◆ Problem to solve
Retype the items from the line that contains "has height=587, width=1024." through the line that contains "tap(125, 21)", changing nothing.

◆ Material provided
————
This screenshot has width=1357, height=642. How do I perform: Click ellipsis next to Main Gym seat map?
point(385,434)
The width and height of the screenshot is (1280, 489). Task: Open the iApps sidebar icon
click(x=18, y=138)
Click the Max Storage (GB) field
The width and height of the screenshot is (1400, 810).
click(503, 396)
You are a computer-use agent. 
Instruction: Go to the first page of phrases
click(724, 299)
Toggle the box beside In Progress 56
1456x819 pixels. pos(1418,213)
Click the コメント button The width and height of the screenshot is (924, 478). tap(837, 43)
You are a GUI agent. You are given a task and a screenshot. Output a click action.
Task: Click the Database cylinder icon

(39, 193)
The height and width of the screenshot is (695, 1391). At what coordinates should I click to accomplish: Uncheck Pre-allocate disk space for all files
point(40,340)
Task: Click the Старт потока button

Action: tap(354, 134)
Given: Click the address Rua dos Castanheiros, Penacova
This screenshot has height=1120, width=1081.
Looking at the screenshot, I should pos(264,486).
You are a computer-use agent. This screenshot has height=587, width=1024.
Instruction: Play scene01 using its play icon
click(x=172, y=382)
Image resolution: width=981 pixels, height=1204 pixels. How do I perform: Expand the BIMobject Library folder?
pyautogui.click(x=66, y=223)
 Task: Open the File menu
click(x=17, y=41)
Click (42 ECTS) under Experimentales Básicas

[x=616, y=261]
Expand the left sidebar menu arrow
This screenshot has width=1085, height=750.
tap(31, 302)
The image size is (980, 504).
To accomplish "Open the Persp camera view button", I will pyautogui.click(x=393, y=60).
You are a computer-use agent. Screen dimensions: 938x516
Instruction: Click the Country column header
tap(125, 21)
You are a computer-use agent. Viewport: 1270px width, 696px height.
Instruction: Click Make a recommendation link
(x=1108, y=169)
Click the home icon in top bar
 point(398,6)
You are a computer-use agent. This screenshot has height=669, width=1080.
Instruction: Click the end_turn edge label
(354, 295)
————
◆ Response to the task
You are a computer-use agent. This screenshot has height=587, width=1024.
Instruction: Play scene01 using its play icon
click(x=172, y=382)
Image resolution: width=981 pixels, height=1204 pixels. How do I perform: Expand the BIMobject Library folder?
pyautogui.click(x=66, y=223)
 Task: Open the File menu
click(x=17, y=41)
Click (42 ECTS) under Experimentales Básicas

[x=616, y=261]
Expand the left sidebar menu arrow
This screenshot has width=1085, height=750.
tap(31, 302)
The image size is (980, 504).
To accomplish "Open the Persp camera view button", I will pyautogui.click(x=393, y=60).
You are a computer-use agent. Screen dimensions: 938x516
Instruction: Click the Country column header
tap(125, 21)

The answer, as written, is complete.